Directions for this task =>
All of the entries should be returned without a single change.

Records shown =>
= = = = = = =

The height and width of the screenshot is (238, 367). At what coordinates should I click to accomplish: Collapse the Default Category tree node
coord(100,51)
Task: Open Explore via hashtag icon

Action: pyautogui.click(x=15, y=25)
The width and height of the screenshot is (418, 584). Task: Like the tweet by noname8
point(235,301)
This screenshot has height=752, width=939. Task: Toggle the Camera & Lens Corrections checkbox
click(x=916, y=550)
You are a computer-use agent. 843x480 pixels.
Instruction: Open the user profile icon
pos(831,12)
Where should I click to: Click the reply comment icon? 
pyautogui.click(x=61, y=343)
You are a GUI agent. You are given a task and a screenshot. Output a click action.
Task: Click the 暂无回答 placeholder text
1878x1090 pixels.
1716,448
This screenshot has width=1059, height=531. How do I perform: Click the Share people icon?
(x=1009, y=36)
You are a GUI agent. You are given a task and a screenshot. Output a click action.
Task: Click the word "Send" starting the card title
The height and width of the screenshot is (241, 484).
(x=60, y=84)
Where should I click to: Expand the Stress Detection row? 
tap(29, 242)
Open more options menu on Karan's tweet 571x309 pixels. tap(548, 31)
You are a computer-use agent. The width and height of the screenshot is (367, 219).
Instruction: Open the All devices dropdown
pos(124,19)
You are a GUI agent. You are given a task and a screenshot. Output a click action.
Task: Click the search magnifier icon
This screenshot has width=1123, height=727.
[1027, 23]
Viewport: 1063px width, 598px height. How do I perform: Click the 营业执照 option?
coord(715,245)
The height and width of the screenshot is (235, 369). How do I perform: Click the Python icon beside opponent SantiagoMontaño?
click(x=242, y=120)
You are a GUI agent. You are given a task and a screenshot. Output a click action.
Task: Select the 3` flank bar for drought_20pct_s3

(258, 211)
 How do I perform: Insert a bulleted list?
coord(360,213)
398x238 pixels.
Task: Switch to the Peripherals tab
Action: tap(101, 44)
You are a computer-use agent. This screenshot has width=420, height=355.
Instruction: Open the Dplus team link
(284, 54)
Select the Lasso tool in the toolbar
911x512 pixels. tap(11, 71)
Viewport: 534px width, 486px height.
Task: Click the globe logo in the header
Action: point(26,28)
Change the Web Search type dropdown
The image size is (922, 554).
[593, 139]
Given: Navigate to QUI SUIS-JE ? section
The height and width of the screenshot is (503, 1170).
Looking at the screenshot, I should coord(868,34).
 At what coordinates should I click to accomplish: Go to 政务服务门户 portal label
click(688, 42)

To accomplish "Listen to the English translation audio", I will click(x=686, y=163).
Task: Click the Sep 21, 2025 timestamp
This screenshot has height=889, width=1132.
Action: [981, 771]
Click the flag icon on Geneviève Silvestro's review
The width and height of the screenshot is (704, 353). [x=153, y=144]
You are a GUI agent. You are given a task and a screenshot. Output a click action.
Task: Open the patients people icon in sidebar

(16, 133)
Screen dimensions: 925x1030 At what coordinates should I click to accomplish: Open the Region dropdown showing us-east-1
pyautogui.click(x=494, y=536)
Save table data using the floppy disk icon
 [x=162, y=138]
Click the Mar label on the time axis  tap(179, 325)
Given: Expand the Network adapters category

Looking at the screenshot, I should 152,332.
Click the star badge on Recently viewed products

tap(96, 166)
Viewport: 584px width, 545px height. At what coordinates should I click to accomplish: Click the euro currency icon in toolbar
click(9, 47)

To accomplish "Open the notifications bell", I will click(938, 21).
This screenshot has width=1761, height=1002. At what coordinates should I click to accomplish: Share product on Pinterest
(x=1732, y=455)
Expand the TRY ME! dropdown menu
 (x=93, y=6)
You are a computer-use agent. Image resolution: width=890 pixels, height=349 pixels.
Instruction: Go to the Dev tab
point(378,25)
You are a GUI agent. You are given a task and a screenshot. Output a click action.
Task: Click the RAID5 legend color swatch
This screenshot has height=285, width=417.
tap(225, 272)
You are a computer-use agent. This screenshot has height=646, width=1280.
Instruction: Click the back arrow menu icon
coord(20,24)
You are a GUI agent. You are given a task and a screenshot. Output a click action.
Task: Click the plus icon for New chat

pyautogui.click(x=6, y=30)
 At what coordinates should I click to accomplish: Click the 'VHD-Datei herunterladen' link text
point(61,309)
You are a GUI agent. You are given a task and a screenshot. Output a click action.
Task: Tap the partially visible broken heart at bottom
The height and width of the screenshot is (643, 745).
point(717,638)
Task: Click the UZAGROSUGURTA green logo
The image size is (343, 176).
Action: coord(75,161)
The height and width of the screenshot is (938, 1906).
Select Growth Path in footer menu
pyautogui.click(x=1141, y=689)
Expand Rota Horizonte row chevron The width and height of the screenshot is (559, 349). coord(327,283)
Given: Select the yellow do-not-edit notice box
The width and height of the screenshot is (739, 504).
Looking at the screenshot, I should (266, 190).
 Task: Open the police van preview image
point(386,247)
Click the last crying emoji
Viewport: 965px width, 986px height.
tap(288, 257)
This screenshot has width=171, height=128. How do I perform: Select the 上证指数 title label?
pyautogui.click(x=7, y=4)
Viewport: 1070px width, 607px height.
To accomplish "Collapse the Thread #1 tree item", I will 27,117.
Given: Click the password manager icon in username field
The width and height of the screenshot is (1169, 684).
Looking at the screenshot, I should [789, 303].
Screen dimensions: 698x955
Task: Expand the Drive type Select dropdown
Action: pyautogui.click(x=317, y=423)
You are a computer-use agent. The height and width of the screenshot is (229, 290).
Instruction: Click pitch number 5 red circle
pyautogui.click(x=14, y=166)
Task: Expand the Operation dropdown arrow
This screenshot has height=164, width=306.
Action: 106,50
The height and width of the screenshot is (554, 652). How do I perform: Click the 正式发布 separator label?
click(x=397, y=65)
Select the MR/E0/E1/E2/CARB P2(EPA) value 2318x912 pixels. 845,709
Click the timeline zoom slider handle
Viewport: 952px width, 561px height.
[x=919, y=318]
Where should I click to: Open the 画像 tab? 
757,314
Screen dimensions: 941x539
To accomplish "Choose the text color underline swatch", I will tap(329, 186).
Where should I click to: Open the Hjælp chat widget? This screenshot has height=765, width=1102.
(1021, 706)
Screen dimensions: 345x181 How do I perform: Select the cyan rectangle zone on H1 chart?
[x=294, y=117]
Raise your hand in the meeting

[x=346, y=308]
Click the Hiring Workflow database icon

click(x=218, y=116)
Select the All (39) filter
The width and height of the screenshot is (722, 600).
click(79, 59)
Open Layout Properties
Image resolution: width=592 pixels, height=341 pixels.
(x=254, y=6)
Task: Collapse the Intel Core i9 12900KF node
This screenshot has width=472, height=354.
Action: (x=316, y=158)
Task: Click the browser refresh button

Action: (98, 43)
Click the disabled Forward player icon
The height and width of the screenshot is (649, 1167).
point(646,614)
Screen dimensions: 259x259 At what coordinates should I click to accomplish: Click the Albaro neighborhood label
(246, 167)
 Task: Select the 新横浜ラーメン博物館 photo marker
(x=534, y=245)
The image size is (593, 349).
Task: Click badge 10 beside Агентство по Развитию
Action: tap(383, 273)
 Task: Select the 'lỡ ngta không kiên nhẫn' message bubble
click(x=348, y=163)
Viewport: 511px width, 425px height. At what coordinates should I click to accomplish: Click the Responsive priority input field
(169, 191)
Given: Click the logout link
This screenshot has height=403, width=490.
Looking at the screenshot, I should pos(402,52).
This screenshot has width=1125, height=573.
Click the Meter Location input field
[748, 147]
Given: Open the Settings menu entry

= = = = = = =

Completed task =>
The height and width of the screenshot is (238, 367). At what coordinates should I click to accomplish: Collapse the Default Category tree node
coord(100,51)
Task: Open Explore via hashtag icon

Action: pyautogui.click(x=15, y=25)
The width and height of the screenshot is (418, 584). Task: Like the tweet by noname8
point(235,301)
This screenshot has height=752, width=939. Task: Toggle the Camera & Lens Corrections checkbox
click(x=916, y=550)
You are a computer-use agent. 843x480 pixels.
Instruction: Open the user profile icon
pos(831,12)
Where should I click to: Click the reply comment icon? 
pyautogui.click(x=61, y=343)
You are a GUI agent. You are given a task and a screenshot. Output a click action.
Task: Click the 暂无回答 placeholder text
1878x1090 pixels.
1716,448
This screenshot has width=1059, height=531. How do I perform: Click the Share people icon?
(x=1009, y=36)
You are a GUI agent. You are given a task and a screenshot. Output a click action.
Task: Click the word "Send" starting the card title
The height and width of the screenshot is (241, 484).
(x=60, y=84)
Where should I click to: Expand the Stress Detection row? 
tap(29, 242)
Open more options menu on Karan's tweet 571x309 pixels. tap(548, 31)
You are a computer-use agent. The width and height of the screenshot is (367, 219).
Instruction: Open the All devices dropdown
pos(124,19)
You are a GUI agent. You are given a task and a screenshot. Output a click action.
Task: Click the search magnifier icon
This screenshot has width=1123, height=727.
[1027, 23]
Viewport: 1063px width, 598px height. How do I perform: Click the 营业执照 option?
coord(715,245)
The height and width of the screenshot is (235, 369). How do I perform: Click the Python icon beside opponent SantiagoMontaño?
click(x=242, y=120)
You are a GUI agent. You are given a task and a screenshot. Output a click action.
Task: Select the 3` flank bar for drought_20pct_s3

(258, 211)
 How do I perform: Insert a bulleted list?
coord(360,213)
398x238 pixels.
Task: Switch to the Peripherals tab
Action: tap(101, 44)
You are a computer-use agent. This screenshot has width=420, height=355.
Instruction: Open the Dplus team link
(284, 54)
Select the Lasso tool in the toolbar
911x512 pixels. tap(11, 71)
Viewport: 534px width, 486px height.
Task: Click the globe logo in the header
Action: point(26,28)
Change the Web Search type dropdown
The image size is (922, 554).
[593, 139]
Given: Navigate to QUI SUIS-JE ? section
The height and width of the screenshot is (503, 1170).
Looking at the screenshot, I should coord(868,34).
 At what coordinates should I click to accomplish: Go to 政务服务门户 portal label
click(688, 42)

To accomplish "Listen to the English translation audio", I will click(x=686, y=163).
Task: Click the Sep 21, 2025 timestamp
This screenshot has height=889, width=1132.
Action: [981, 771]
Click the flag icon on Geneviève Silvestro's review
The width and height of the screenshot is (704, 353). [x=153, y=144]
You are a GUI agent. You are given a task and a screenshot. Output a click action.
Task: Open the patients people icon in sidebar

(16, 133)
Screen dimensions: 925x1030 At what coordinates should I click to accomplish: Open the Region dropdown showing us-east-1
pyautogui.click(x=494, y=536)
Save table data using the floppy disk icon
 [x=162, y=138]
Click the Mar label on the time axis  tap(179, 325)
Given: Expand the Network adapters category

Looking at the screenshot, I should 152,332.
Click the star badge on Recently viewed products

tap(96, 166)
Viewport: 584px width, 545px height. At what coordinates should I click to accomplish: Click the euro currency icon in toolbar
click(9, 47)

To accomplish "Open the notifications bell", I will click(938, 21).
This screenshot has width=1761, height=1002. At what coordinates should I click to accomplish: Share product on Pinterest
(x=1732, y=455)
Expand the TRY ME! dropdown menu
 (x=93, y=6)
You are a computer-use agent. Image resolution: width=890 pixels, height=349 pixels.
Instruction: Go to the Dev tab
point(378,25)
You are a GUI agent. You are given a task and a screenshot. Output a click action.
Task: Click the RAID5 legend color swatch
This screenshot has height=285, width=417.
tap(225, 272)
You are a computer-use agent. This screenshot has height=646, width=1280.
Instruction: Click the back arrow menu icon
coord(20,24)
You are a GUI agent. You are given a task and a screenshot. Output a click action.
Task: Click the plus icon for New chat

pyautogui.click(x=6, y=30)
 At what coordinates should I click to accomplish: Click the 'VHD-Datei herunterladen' link text
point(61,309)
You are a GUI agent. You are given a task and a screenshot. Output a click action.
Task: Tap the partially visible broken heart at bottom
The height and width of the screenshot is (643, 745).
point(717,638)
Task: Click the UZAGROSUGURTA green logo
The image size is (343, 176).
Action: coord(75,161)
The height and width of the screenshot is (938, 1906).
Select Growth Path in footer menu
pyautogui.click(x=1141, y=689)
Expand Rota Horizonte row chevron The width and height of the screenshot is (559, 349). coord(327,283)
Given: Select the yellow do-not-edit notice box
The width and height of the screenshot is (739, 504).
Looking at the screenshot, I should (266, 190).
 Task: Open the police van preview image
point(386,247)
Click the last crying emoji
Viewport: 965px width, 986px height.
tap(288, 257)
This screenshot has width=171, height=128. How do I perform: Select the 上证指数 title label?
pyautogui.click(x=7, y=4)
Viewport: 1070px width, 607px height.
To accomplish "Collapse the Thread #1 tree item", I will 27,117.
Given: Click the password manager icon in username field
The width and height of the screenshot is (1169, 684).
Looking at the screenshot, I should [789, 303].
Screen dimensions: 698x955
Task: Expand the Drive type Select dropdown
Action: pyautogui.click(x=317, y=423)
You are a computer-use agent. The height and width of the screenshot is (229, 290).
Instruction: Click pitch number 5 red circle
pyautogui.click(x=14, y=166)
Task: Expand the Operation dropdown arrow
This screenshot has height=164, width=306.
Action: 106,50
The height and width of the screenshot is (554, 652). How do I perform: Click the 正式发布 separator label?
click(x=397, y=65)
Select the MR/E0/E1/E2/CARB P2(EPA) value 2318x912 pixels. 845,709
Click the timeline zoom slider handle
Viewport: 952px width, 561px height.
[x=919, y=318]
Where should I click to: Open the 画像 tab? 
757,314
Screen dimensions: 941x539
To accomplish "Choose the text color underline swatch", I will tap(329, 186).
Where should I click to: Open the Hjælp chat widget? This screenshot has height=765, width=1102.
(1021, 706)
Screen dimensions: 345x181 How do I perform: Select the cyan rectangle zone on H1 chart?
[x=294, y=117]
Raise your hand in the meeting

[x=346, y=308]
Click the Hiring Workflow database icon

click(x=218, y=116)
Select the All (39) filter
The width and height of the screenshot is (722, 600).
click(79, 59)
Open Layout Properties
Image resolution: width=592 pixels, height=341 pixels.
(x=254, y=6)
Task: Collapse the Intel Core i9 12900KF node
This screenshot has width=472, height=354.
Action: (x=316, y=158)
Task: Click the browser refresh button

Action: (98, 43)
Click the disabled Forward player icon
The height and width of the screenshot is (649, 1167).
point(646,614)
Screen dimensions: 259x259 At what coordinates should I click to accomplish: Click the Albaro neighborhood label
(246, 167)
 Task: Select the 新横浜ラーメン博物館 photo marker
(x=534, y=245)
The image size is (593, 349).
Task: Click badge 10 beside Агентство по Развитию
Action: tap(383, 273)
 Task: Select the 'lỡ ngta không kiên nhẫn' message bubble
click(x=348, y=163)
Viewport: 511px width, 425px height. At what coordinates should I click to accomplish: Click the Responsive priority input field
(169, 191)
Given: Click the logout link
This screenshot has height=403, width=490.
Looking at the screenshot, I should pos(402,52).
This screenshot has width=1125, height=573.
Click the Meter Location input field
[748, 147]
Given: Open the Settings menu entry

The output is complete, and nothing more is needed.